● **Your assignment**: Using the records below, repeat exactly the lines from the one holding "Task: Toggle the meziměsíční legend green dot" through the one holding "Task: Click the eigene Anredeform label text", both ends included, and no others.

Data Start Marker

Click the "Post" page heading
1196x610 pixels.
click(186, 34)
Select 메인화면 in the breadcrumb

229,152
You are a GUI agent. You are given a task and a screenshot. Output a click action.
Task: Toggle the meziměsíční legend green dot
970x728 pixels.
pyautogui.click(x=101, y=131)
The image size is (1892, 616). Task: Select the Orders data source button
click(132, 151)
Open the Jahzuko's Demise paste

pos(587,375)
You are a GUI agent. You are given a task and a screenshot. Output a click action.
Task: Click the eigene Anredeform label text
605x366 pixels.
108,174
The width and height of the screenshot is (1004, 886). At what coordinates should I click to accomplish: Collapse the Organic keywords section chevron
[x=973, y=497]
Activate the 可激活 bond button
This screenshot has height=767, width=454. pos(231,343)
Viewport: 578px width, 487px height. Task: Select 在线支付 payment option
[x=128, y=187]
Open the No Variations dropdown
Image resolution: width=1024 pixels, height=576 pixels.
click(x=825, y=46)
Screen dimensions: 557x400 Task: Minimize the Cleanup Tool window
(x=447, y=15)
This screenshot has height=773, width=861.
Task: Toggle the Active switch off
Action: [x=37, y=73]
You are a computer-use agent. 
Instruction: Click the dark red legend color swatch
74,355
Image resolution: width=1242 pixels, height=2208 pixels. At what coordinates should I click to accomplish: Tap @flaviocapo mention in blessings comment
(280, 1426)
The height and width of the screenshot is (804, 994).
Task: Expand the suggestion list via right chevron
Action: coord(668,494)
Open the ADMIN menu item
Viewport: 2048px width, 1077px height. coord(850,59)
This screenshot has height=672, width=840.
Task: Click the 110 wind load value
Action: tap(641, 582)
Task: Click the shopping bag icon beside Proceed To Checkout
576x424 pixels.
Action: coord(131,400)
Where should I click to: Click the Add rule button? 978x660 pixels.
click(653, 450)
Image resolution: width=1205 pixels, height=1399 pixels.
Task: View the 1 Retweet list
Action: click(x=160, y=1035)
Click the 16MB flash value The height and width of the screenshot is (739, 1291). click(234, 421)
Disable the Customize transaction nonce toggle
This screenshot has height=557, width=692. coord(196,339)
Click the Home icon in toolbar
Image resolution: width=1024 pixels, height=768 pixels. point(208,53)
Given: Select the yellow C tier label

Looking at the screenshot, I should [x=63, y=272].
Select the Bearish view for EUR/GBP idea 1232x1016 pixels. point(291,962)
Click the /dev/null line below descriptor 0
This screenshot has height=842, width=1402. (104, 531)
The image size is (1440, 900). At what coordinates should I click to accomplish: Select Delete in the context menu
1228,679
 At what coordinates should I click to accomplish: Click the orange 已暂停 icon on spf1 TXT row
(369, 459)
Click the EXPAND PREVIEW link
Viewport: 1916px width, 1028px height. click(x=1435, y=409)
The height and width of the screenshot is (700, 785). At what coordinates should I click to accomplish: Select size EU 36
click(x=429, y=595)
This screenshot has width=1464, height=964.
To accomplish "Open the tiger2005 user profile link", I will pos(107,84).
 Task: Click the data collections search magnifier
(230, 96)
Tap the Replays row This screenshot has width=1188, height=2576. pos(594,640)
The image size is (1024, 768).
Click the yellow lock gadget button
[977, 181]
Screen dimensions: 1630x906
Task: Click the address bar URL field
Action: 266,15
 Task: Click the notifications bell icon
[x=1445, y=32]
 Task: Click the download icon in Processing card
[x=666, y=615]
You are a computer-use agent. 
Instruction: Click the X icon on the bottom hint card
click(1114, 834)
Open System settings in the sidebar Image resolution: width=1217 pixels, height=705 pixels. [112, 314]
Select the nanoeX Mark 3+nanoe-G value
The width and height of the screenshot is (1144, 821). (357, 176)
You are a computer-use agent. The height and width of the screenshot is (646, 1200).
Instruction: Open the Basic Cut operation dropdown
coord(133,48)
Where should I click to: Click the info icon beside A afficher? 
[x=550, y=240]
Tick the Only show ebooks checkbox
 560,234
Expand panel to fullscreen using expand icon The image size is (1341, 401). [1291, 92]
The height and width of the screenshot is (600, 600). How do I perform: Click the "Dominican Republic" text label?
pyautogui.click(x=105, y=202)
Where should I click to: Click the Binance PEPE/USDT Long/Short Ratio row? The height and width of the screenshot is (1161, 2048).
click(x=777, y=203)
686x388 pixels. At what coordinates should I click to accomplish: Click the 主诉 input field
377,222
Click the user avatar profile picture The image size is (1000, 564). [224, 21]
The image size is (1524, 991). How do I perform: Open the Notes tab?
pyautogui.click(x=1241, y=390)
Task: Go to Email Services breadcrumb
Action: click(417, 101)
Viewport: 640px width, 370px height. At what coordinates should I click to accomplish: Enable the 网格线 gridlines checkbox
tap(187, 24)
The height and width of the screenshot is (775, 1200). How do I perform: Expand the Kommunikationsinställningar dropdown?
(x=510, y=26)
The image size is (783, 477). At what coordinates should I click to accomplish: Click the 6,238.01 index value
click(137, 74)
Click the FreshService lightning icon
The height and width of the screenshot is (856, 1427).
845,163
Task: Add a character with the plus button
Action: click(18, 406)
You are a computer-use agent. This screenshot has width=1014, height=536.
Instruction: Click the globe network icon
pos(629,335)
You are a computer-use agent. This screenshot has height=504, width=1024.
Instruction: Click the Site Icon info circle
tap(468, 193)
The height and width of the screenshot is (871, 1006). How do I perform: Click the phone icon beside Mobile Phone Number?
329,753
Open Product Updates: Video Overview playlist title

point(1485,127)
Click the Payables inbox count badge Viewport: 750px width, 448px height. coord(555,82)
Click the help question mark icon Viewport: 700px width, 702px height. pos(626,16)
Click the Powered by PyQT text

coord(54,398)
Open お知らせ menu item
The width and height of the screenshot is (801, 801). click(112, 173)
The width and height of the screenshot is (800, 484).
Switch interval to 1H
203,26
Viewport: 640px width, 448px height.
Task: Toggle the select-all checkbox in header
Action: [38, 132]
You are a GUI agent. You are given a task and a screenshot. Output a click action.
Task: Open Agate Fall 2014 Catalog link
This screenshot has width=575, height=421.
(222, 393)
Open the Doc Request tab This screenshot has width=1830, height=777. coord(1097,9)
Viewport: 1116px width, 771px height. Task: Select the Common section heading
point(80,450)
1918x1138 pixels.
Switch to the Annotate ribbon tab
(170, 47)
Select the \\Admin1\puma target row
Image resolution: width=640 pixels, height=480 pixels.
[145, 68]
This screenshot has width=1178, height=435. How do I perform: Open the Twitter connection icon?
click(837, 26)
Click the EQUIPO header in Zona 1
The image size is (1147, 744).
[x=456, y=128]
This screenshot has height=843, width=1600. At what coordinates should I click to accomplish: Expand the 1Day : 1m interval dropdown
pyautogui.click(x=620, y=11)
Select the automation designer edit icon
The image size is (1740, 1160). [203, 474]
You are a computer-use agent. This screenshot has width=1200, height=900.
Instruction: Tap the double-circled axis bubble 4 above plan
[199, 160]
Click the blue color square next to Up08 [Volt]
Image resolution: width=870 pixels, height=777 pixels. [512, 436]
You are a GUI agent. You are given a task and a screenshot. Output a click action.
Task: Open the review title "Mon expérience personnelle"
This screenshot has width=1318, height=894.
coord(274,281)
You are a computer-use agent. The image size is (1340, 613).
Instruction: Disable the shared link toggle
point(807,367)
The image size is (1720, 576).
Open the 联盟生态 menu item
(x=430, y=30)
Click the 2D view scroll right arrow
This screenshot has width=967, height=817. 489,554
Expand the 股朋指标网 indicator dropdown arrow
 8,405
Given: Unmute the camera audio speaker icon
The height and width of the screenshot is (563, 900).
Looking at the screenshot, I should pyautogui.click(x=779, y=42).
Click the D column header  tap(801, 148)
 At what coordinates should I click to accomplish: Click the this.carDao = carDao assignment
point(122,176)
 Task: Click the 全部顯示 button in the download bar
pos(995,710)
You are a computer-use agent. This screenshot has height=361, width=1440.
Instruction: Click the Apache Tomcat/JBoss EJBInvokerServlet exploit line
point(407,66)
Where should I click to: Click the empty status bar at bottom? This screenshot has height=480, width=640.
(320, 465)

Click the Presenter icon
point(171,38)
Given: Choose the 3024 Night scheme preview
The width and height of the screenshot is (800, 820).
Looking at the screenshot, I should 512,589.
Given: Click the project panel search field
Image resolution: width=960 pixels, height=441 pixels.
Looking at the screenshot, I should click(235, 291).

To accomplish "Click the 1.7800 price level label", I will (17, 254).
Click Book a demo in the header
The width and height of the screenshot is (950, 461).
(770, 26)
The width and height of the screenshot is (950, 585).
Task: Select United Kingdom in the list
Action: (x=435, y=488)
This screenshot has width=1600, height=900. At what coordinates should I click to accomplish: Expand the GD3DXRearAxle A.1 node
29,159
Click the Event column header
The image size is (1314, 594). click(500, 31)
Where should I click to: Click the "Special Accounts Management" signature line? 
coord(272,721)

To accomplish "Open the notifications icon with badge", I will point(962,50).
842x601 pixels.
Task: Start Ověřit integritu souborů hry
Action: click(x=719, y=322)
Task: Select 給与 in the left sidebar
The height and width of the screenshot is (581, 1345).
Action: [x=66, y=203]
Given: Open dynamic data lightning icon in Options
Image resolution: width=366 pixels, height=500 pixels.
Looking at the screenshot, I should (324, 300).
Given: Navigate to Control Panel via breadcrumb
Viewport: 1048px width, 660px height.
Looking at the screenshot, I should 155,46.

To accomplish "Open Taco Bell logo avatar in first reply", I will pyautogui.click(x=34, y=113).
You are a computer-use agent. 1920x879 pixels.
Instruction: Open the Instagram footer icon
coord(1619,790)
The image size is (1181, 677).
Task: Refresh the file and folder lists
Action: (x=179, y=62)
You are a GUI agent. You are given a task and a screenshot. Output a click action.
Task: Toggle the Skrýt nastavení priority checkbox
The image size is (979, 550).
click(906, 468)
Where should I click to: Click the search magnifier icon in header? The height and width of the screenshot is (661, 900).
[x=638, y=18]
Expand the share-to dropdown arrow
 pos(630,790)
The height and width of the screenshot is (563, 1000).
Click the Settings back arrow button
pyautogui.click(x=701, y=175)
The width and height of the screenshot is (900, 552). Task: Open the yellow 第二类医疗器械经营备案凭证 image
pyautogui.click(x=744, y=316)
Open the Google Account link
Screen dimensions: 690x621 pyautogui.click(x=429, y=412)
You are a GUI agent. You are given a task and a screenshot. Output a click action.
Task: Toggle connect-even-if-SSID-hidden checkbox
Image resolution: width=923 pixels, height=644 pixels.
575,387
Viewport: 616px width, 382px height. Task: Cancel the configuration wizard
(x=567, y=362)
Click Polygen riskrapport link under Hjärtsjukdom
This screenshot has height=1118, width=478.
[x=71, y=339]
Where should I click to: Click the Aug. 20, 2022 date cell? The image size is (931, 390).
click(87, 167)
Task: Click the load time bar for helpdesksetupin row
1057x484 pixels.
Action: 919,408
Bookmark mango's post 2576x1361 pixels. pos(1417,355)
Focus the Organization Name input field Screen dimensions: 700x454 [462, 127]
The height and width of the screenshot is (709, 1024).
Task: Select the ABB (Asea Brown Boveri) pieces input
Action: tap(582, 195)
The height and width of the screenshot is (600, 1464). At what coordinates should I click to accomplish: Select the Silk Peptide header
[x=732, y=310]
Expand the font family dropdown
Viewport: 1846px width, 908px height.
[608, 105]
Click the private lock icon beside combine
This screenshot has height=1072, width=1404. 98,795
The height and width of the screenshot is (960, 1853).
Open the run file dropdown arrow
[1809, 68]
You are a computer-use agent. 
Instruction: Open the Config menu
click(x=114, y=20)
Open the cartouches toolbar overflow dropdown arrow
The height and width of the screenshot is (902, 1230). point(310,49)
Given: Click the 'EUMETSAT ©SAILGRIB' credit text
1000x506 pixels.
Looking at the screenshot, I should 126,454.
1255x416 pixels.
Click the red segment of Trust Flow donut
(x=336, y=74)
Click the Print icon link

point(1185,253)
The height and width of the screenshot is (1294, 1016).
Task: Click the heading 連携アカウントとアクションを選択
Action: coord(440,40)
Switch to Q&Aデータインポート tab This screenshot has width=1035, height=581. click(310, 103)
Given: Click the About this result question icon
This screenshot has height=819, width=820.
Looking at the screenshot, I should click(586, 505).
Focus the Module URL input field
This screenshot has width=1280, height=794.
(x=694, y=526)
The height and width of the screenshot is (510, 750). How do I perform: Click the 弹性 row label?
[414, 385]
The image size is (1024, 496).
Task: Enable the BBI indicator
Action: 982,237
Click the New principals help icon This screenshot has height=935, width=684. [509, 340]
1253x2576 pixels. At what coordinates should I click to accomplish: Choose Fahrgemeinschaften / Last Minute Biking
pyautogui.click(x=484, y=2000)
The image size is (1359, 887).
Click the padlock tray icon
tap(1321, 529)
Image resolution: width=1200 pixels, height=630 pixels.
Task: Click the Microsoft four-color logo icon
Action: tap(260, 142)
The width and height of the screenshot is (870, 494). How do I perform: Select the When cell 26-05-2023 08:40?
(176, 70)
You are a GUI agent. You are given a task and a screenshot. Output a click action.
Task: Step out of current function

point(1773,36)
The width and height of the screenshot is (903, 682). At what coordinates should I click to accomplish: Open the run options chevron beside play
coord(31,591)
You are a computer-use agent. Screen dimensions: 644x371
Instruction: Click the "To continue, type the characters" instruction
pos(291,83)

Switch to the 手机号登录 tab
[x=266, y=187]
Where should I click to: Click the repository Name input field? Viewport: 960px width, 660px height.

Data End Marker

● **Answer for the task**:
Task: Toggle the meziměsíční legend green dot
970x728 pixels.
pyautogui.click(x=101, y=131)
The image size is (1892, 616). Task: Select the Orders data source button
click(132, 151)
Open the Jahzuko's Demise paste

pos(587,375)
You are a GUI agent. You are given a task and a screenshot. Output a click action.
Task: Click the eigene Anredeform label text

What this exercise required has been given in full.